About this task: Search the records below for the word "computer". Copy each line where it occurs.

Excerpted records:
·····

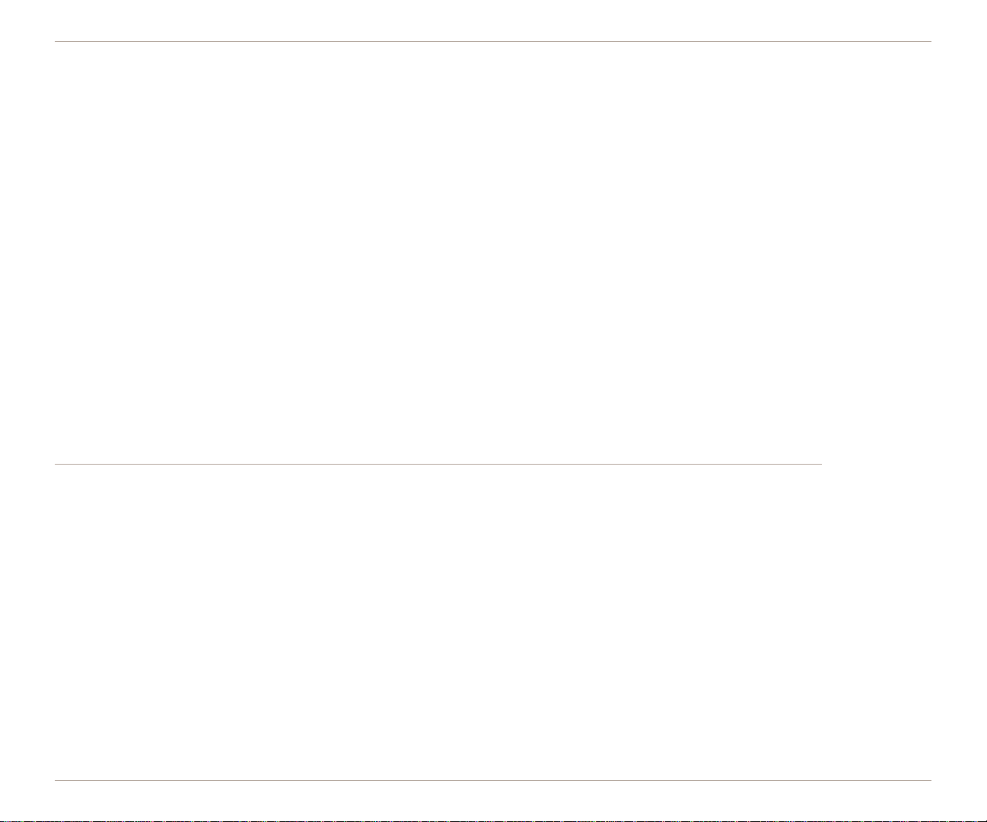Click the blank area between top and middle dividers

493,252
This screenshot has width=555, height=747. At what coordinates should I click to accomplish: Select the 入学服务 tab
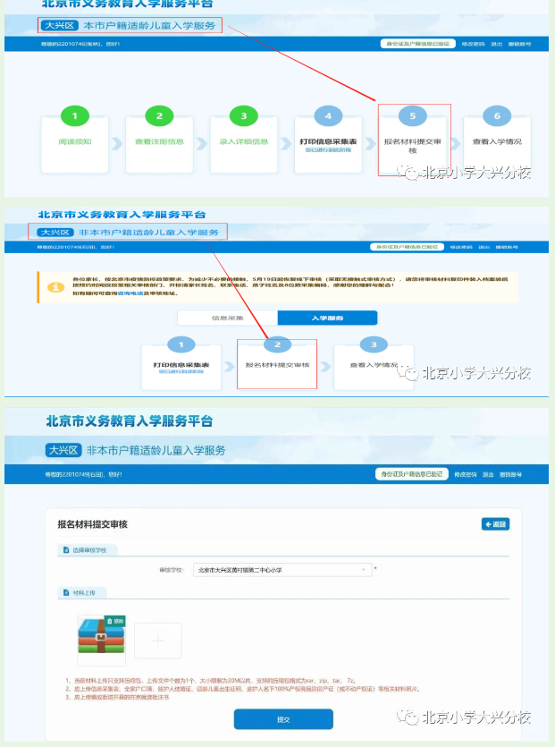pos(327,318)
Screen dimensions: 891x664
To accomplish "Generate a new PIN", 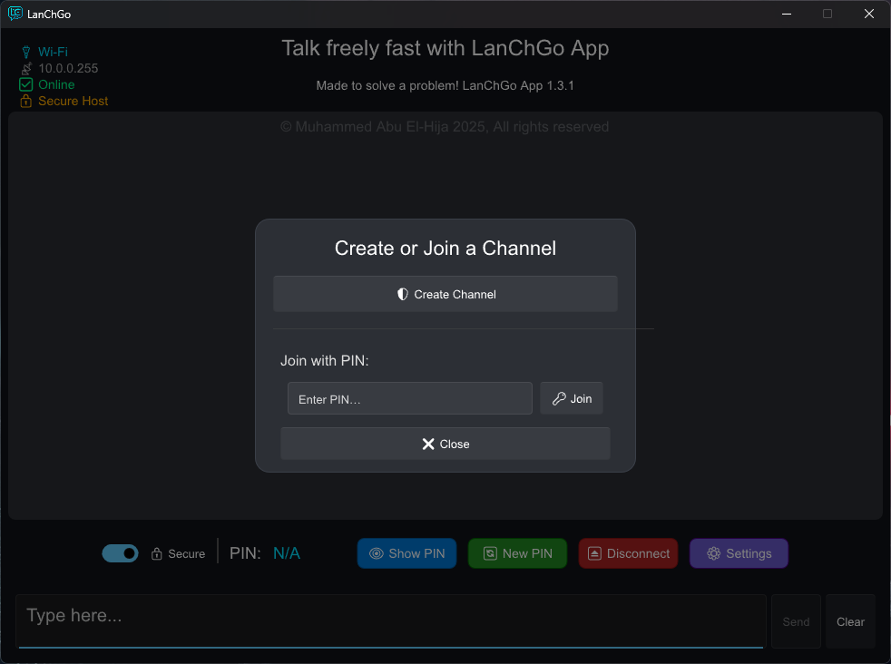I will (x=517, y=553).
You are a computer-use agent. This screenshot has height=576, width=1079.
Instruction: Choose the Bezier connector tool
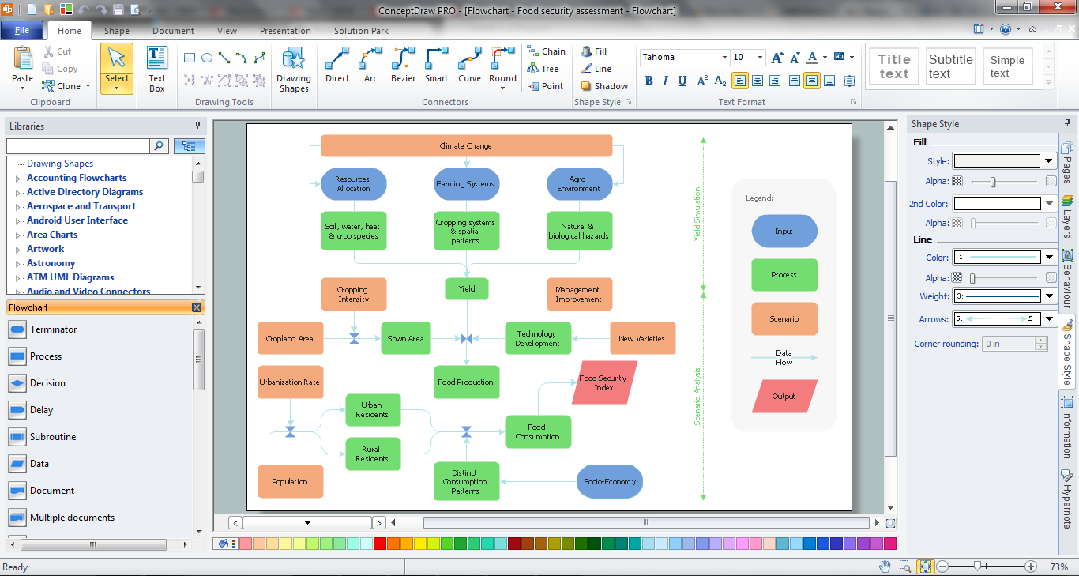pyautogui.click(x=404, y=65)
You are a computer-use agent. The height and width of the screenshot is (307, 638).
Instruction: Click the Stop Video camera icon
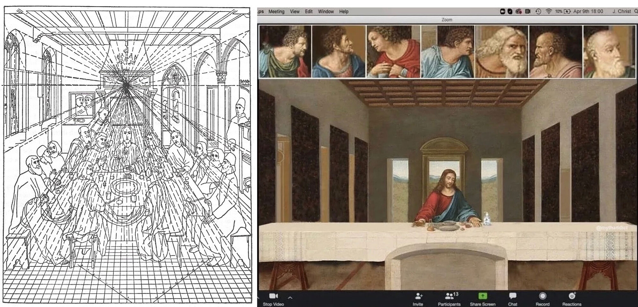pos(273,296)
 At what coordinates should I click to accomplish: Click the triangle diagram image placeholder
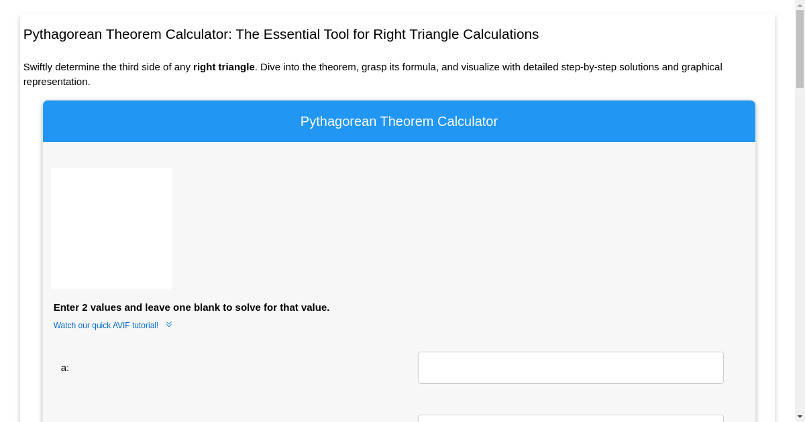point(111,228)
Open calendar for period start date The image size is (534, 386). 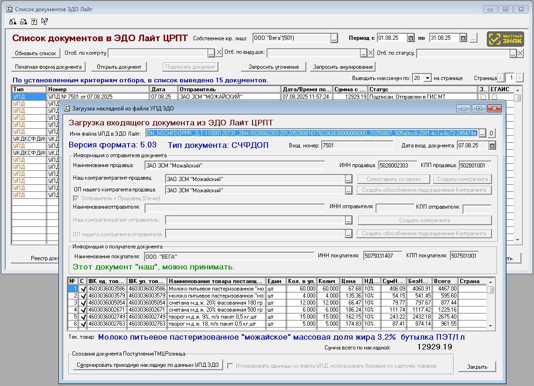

·····

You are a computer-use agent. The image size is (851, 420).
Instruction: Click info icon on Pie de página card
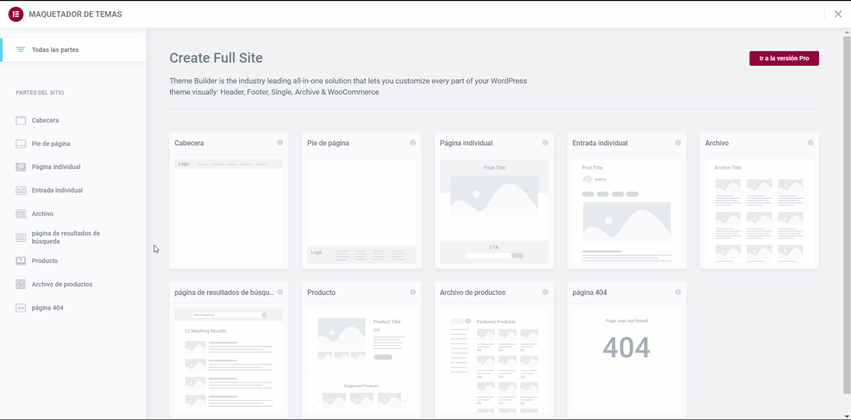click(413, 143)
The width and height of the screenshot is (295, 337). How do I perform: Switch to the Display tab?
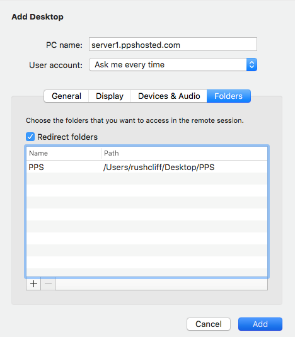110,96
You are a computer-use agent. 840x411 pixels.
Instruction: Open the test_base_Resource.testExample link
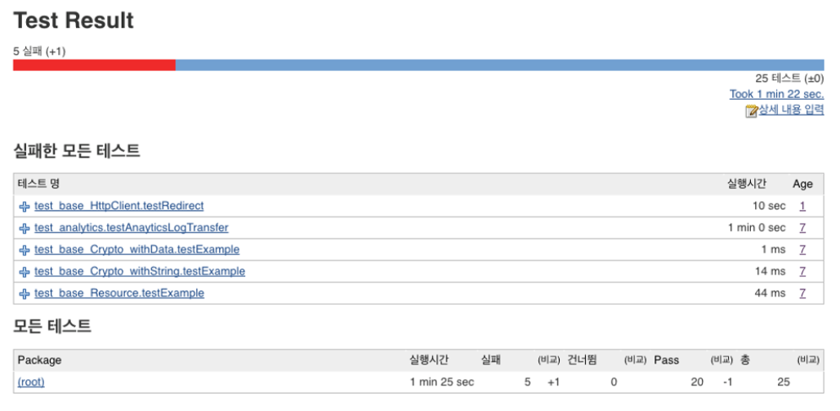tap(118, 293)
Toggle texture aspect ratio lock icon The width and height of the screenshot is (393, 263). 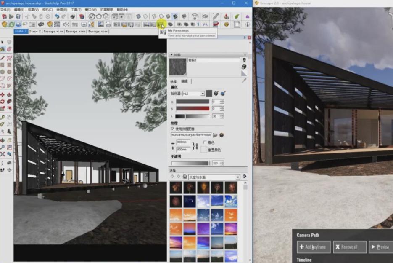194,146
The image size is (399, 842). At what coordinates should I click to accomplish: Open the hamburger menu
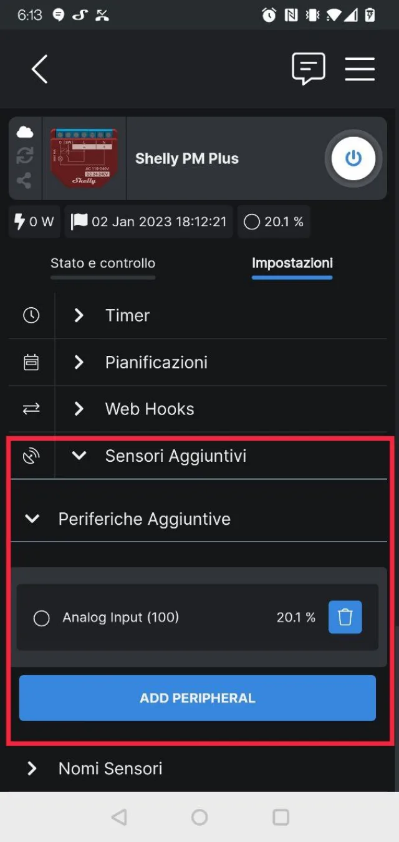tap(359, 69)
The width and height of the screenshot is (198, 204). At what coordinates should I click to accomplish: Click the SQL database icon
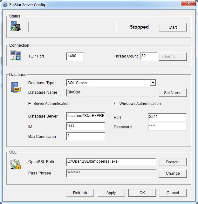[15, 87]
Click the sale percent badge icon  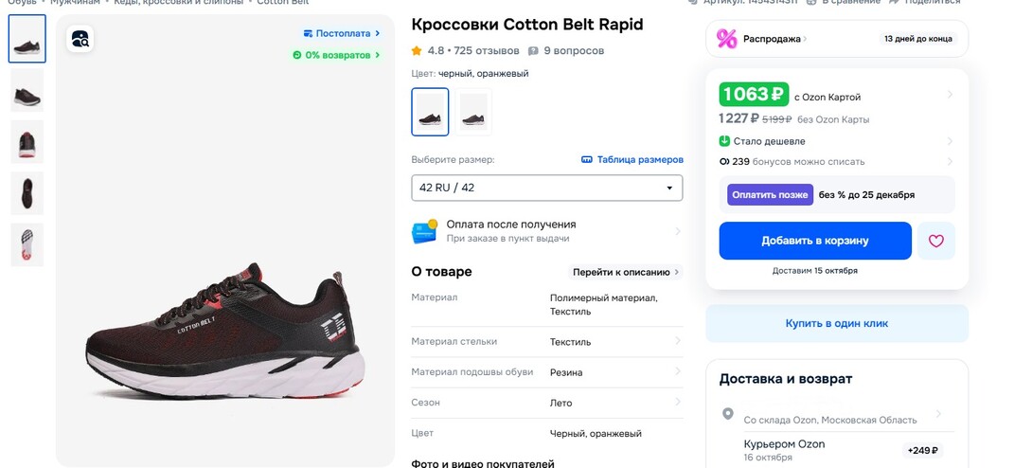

·····

Solved problem:
You are a computer-use agent. This screenshot has height=576, width=1079.
You are a computer-use agent. The height and width of the screenshot is (307, 638).
You are a computer-use agent. The image size is (851, 420).
You are a computer-use agent. 840x411 pixels.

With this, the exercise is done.